Chronic Inflammation: The immune system recognizes plastic as a foreign object and attempts to fight it. The continuous presence of microplastics can lead to chronic inflammatory processes that damage healthy tissues over time.
Disruption of Gut Microbiota: Plastic particles in the digestive system can disrupt the balance of gut bacteria. Studies indicate that microplastics alter microbiota composition, which can result in digestive disorders, weakened immunity, and metabolic imbalances.
Transfer of Toxic Substances: Microplastics attract and adsorb various toxic compounds on their surface—ranging from pesticides and heavy metals to dioxins. When these chemicals enter the body alongside the particles, they can cause additional harmful effects, including hormonal disruptions.

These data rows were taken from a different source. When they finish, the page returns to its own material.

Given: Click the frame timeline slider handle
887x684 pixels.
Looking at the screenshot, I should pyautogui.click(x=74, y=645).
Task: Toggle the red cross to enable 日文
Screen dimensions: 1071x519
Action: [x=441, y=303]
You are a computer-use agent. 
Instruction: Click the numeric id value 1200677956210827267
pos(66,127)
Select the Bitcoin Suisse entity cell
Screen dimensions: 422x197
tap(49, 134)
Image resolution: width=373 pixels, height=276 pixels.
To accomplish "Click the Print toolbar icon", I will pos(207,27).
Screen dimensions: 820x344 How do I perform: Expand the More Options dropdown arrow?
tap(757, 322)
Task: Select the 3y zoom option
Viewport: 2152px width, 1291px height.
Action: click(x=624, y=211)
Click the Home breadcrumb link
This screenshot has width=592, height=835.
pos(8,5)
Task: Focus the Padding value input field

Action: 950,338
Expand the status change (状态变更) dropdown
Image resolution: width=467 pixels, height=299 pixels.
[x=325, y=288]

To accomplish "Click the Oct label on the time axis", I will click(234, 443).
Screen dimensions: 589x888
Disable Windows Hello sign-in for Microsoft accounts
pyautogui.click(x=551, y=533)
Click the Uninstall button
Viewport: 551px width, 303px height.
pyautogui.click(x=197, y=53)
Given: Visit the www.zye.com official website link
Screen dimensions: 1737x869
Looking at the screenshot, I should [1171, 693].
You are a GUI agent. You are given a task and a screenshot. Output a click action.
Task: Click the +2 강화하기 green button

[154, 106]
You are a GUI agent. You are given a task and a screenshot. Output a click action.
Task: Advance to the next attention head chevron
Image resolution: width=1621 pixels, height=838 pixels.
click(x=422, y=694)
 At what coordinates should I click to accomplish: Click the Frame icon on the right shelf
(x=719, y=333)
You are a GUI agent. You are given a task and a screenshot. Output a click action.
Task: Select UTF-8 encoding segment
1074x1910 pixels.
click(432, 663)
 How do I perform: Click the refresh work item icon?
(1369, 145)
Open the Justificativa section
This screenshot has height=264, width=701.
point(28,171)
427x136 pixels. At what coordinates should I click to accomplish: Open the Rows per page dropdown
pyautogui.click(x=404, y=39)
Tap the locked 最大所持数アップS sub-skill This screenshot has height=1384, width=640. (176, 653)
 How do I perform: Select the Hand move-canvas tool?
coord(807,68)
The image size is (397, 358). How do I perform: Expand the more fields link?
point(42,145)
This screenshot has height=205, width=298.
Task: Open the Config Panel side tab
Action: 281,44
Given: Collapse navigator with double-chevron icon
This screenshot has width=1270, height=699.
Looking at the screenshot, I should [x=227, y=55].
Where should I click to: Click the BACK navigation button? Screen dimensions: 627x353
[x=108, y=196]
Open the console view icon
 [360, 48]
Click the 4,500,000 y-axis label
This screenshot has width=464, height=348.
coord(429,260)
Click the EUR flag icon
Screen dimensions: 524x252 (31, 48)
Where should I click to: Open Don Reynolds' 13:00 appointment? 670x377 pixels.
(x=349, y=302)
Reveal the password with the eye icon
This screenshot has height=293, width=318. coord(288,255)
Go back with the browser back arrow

Although the direct harm from small doses of microplastics has yet to be definitively proven, medical professionals agree that excess “plastic dust” in our diet does not support health. Particularly alarming is its ability to provoke chronic inflammation and transport harmful chemicals into the body—factors that may lead to the development of serious diseases over time.

Ways to Reduce Microplastics in Packaging

Fortunately, having identified the source of contamination, researchers also propose solutions to reduce it. Beverage manufacturers can relatively easily limit plastic ingress from caps by improving processing techniques. ANSES experts tested several methods for treating caps before sealing and achieved a significant reduction in microplastics. Here are key measures:

Pre-Cleaning of Caps. Blowing new caps with compressed air, followed by rinsing with filtered water and alcohol before filling, has reduced microplastic content by about 60%.
Careful Storage of Caps. Minimizing friction between caps prior to bottling is crucial. To achieve this, manufacturers can alter the storage and transportation conditions of caps—such as using padding or dividers to prevent mass contact. Reducing mechanical impact on the coating will diminish scratching and paint waste.
Improving Materials and Coatings. Another approach is developing more wear-resistant materials for caps. Utilizing paints that are less prone to flaking or alternative protective coatings can minimize particle migration.

Implementing these measures can significantly improve the situation. Adapting processes (cleaning or new storage conditions) can be relatively inexpensive for manufacturers, while consumers benefit from a cleaner product with fewer impurities.

Implications for the Beverage Industry

The revelations from French specialists serve as a signal for the entire beverage and packaging industry. Glass containers have been marketed for years as an eco-friendly alternative to plastic: they do not generate plastic waste, are recyclable, and do not leach harmful substances into their contents. However, the new microplastic factor indicates that glass also possesses hidden risks. This does not mean that glass bottles should be abandoned—instead, there is a need to enhance their design and production cycle.

The message for beverage producers is clear: quality control must consider not just the liquid itself but all packaging components. Additional checks for microplastics and preventive measures (such as the aforementioned cap cleaning) could become the new industry standard. Regulators and consumers are increasingly focused on product safety and purity. Companies investing in “microplastic-free” solutions will gain a reputational advantage.

What This Means for Consumers

Awareness of this issue enables a more informed approach to selection. While completely avoiding microplastics in contemporary conditions is challenging, consumers have the right to expect transparency and technological improvements from brands. Simple actions—such as rinsing the bottle neck and cap before resealing—may also slightly reduce plastic ingress into drinks. Ultimately, increased attention to microplastics from all market participants encourages the creation of cleaner and safer products for consumers.